⬤ Fresh blockchain data from the XRP Ledger shows that major holders have been stepping up their game during the latest price drop. Whale-sized orders have become much more visible even as XRP keeps losing value. The data reveals a growing wave of high-volume transactions, pointing to accumulation activity while the overall price trend stays weak.
⬤ The charts paint an interesting picture: XRP has been drifting down from its recent peaks, unable to build any real momentum for a comeback. But here's the twist—whale orders, shown as those concentrated green and dark-green clusters, have clearly expanded. Meanwhile, smaller retail orders have practically disappeared, which means big players are now responsible for most of the trading action and they're soaking up available supply.
The divergence between declining prices and rising whale activity suggests institutional-level positioning during market weakness.
⬤ What makes this interesting is the gap between what the price is doing and what whales are doing. The price keeps falling, but major players keep buying more aggressively. While this doesn't guarantee an immediate turnaround, it does show that serious money has been getting more active as XRP approaches the bottom of its multi-month trading range. History shows us that similar buying patterns by large holders often happen during quiet, suppressed market periods before things eventually shift.

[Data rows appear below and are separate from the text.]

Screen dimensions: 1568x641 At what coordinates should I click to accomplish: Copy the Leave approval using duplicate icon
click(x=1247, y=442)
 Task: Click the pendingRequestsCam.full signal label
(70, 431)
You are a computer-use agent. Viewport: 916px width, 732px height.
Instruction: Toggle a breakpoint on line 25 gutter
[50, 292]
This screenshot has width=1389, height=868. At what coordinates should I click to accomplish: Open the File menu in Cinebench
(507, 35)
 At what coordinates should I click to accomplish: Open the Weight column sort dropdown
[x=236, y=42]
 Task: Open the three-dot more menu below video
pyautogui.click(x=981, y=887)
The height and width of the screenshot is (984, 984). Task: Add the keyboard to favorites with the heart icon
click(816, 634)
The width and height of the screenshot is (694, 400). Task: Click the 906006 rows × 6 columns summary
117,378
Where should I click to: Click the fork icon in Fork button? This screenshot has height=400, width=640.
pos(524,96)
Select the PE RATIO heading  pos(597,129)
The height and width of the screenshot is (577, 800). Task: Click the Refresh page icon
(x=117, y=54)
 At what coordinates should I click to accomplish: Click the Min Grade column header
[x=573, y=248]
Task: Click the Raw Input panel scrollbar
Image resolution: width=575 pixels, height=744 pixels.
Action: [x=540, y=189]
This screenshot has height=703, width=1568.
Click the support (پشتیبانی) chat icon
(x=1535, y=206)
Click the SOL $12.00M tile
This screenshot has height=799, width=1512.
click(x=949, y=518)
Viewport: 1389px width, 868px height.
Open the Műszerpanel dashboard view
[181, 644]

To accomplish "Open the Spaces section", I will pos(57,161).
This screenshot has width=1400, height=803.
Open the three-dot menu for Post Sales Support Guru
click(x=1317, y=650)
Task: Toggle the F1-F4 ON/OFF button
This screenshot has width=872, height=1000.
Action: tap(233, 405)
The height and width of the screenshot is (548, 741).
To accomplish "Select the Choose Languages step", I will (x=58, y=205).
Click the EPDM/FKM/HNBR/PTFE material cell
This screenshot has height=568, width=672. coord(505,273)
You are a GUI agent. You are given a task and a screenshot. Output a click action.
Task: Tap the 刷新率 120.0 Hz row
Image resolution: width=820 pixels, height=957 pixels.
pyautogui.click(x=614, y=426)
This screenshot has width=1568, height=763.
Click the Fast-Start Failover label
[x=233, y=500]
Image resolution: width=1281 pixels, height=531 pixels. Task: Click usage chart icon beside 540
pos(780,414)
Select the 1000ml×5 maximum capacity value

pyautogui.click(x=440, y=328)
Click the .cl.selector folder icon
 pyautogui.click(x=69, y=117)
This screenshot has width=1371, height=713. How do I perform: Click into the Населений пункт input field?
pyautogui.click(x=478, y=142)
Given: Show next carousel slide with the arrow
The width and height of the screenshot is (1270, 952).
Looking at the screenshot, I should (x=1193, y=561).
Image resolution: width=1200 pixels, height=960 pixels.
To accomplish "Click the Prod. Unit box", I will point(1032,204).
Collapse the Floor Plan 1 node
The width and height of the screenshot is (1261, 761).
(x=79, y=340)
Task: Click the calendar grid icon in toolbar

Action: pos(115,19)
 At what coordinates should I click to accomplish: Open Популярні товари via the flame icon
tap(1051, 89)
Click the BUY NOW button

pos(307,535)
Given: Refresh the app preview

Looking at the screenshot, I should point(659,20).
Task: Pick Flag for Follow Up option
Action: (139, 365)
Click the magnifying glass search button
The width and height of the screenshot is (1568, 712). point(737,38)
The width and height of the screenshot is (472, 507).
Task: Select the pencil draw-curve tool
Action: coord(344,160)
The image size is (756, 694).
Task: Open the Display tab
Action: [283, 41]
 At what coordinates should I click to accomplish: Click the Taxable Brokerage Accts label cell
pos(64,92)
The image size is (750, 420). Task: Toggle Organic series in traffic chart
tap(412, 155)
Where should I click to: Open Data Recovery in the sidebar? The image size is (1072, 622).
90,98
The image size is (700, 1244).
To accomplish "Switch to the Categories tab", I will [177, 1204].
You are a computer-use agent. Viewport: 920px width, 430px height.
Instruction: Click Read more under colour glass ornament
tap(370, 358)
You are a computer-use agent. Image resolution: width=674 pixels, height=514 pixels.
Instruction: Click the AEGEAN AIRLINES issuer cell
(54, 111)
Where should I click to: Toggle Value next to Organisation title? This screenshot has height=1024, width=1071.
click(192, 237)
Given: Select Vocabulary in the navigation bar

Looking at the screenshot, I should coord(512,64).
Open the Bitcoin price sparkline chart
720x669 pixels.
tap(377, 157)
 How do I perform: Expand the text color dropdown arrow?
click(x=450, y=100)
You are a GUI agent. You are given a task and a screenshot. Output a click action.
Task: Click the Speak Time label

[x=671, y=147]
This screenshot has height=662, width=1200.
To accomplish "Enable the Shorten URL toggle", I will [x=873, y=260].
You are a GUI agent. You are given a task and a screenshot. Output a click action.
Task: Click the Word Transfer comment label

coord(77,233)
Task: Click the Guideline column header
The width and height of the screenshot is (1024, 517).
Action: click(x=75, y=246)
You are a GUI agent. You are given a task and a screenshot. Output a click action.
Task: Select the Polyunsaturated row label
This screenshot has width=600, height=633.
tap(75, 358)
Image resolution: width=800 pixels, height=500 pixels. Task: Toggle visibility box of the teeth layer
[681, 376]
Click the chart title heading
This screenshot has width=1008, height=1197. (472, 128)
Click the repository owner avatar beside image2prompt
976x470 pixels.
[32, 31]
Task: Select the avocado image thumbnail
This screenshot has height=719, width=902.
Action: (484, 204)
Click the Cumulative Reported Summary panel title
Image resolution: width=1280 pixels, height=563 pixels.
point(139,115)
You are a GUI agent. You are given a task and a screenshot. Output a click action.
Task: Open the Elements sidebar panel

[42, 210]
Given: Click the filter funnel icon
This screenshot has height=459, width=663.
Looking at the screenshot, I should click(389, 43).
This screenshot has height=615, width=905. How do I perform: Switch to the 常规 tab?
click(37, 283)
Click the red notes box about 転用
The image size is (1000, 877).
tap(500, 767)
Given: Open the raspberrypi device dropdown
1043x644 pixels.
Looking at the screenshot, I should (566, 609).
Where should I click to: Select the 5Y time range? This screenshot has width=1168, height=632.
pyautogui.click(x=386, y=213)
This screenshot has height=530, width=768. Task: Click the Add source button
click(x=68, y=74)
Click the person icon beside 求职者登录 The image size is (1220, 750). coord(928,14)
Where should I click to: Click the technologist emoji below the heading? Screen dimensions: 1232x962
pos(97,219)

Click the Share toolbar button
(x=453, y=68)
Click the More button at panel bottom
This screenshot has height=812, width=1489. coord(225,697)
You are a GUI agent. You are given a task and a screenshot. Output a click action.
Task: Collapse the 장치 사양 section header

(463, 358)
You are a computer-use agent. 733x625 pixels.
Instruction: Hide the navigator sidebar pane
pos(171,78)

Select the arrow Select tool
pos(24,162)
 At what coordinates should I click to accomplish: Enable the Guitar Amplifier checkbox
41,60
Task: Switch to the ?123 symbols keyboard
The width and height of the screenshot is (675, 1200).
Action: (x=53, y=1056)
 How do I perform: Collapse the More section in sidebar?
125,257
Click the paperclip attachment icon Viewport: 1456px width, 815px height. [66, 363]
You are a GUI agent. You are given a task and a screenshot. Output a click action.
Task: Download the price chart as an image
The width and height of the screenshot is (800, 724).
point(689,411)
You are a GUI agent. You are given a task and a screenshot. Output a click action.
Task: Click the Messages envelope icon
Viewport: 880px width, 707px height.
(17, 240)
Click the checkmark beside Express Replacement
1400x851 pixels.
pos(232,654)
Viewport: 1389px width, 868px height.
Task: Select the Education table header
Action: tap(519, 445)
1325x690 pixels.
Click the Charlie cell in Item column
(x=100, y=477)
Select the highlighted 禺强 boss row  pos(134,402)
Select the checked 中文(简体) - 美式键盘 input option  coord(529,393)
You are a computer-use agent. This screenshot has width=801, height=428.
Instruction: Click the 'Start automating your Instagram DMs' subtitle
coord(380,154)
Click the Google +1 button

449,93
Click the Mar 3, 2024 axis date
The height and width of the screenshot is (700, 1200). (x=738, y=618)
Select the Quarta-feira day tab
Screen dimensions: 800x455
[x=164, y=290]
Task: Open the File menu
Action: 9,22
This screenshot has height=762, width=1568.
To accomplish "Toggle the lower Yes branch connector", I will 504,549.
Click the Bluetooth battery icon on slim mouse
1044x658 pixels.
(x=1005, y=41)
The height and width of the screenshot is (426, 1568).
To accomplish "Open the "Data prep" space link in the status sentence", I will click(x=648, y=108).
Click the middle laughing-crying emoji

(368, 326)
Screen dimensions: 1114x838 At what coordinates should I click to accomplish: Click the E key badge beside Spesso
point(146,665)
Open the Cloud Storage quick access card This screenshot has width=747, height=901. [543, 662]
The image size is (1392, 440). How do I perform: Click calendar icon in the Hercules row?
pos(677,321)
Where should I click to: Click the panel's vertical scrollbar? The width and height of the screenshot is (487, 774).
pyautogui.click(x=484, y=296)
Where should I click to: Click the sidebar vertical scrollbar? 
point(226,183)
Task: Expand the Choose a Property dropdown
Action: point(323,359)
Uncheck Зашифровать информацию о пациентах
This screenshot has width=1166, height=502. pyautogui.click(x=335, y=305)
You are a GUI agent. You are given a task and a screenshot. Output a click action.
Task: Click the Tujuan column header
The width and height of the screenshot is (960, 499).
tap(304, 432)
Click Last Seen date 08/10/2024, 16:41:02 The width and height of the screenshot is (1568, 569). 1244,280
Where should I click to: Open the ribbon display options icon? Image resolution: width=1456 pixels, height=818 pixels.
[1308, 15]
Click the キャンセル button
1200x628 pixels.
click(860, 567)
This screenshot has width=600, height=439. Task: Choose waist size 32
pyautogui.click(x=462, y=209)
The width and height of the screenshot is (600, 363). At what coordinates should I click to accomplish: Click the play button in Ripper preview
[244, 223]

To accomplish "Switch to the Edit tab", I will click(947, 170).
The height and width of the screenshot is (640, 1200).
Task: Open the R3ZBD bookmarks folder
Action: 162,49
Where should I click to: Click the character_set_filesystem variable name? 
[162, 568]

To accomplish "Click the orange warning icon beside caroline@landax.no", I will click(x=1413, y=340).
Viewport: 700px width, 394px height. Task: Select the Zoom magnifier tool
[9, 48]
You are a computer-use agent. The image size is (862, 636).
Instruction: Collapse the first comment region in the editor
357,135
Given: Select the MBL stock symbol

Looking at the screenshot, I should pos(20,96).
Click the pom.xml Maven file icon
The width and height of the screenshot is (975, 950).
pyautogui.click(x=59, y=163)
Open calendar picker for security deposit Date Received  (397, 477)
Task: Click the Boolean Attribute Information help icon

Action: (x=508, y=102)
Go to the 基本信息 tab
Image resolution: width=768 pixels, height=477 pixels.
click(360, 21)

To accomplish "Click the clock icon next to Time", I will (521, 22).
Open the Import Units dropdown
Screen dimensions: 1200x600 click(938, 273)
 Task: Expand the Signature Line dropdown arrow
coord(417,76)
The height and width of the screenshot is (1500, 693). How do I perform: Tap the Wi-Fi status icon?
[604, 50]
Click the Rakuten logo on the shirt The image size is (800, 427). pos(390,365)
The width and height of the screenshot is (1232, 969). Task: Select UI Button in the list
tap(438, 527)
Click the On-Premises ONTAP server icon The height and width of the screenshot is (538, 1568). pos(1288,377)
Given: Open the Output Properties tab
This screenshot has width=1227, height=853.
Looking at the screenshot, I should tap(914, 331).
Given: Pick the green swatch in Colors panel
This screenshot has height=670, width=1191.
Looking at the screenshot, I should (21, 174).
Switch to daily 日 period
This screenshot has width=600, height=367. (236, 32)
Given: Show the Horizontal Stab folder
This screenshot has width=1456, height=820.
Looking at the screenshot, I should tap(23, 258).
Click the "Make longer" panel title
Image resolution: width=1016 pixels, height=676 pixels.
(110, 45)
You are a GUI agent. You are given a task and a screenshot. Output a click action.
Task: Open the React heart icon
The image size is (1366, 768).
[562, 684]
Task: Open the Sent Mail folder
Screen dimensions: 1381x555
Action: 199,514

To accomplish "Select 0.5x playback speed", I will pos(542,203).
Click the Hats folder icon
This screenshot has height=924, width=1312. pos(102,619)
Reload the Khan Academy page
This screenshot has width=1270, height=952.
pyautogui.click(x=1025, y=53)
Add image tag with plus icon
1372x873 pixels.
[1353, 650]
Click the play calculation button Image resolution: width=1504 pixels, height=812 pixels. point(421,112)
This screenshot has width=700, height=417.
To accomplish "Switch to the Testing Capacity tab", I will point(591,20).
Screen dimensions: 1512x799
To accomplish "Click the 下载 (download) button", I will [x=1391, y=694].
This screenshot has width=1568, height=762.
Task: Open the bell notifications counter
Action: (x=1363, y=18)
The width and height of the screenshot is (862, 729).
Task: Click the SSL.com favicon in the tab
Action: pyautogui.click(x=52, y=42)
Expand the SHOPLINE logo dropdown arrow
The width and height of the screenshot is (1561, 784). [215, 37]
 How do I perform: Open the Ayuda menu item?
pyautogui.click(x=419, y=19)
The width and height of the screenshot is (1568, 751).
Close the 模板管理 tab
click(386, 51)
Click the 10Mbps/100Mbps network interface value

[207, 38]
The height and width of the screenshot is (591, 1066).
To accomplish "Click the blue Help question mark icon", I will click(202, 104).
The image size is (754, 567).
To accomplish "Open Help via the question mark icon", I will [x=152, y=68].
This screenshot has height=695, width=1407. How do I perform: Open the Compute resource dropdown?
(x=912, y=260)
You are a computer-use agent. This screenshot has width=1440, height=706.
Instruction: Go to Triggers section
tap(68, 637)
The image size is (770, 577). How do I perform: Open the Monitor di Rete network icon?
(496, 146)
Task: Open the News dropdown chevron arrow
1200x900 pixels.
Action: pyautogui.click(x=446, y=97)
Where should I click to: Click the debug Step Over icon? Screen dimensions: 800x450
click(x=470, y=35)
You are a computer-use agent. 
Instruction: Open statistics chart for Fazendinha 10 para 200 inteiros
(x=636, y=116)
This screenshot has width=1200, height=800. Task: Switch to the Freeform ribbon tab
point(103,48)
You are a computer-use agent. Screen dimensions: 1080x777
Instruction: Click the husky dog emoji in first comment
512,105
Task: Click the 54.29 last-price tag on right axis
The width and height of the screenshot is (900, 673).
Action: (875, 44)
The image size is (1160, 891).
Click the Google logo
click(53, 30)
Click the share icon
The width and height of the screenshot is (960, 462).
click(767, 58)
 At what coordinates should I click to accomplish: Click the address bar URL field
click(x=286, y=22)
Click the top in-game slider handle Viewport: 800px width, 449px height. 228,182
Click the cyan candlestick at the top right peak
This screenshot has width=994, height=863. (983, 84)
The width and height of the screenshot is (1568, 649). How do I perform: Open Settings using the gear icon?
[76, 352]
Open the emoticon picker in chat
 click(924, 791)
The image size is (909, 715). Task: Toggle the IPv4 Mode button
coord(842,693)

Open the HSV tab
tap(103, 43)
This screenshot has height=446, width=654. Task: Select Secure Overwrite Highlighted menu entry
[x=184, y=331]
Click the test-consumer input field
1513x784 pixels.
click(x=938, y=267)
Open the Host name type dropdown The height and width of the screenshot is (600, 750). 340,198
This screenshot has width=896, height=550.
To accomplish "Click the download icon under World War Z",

⬤ Because when the makeup of who's trading changes this dramatically, it can reshape how the market behaves. Whale buying during price drops often affects volatility patterns, available liquidity, and how quickly things might stabilize down the road. As traders watch for any signs of a potential bounce, this spike in large-volume orders gives us important clues about what's really happening beneath the surface in XRP's current market.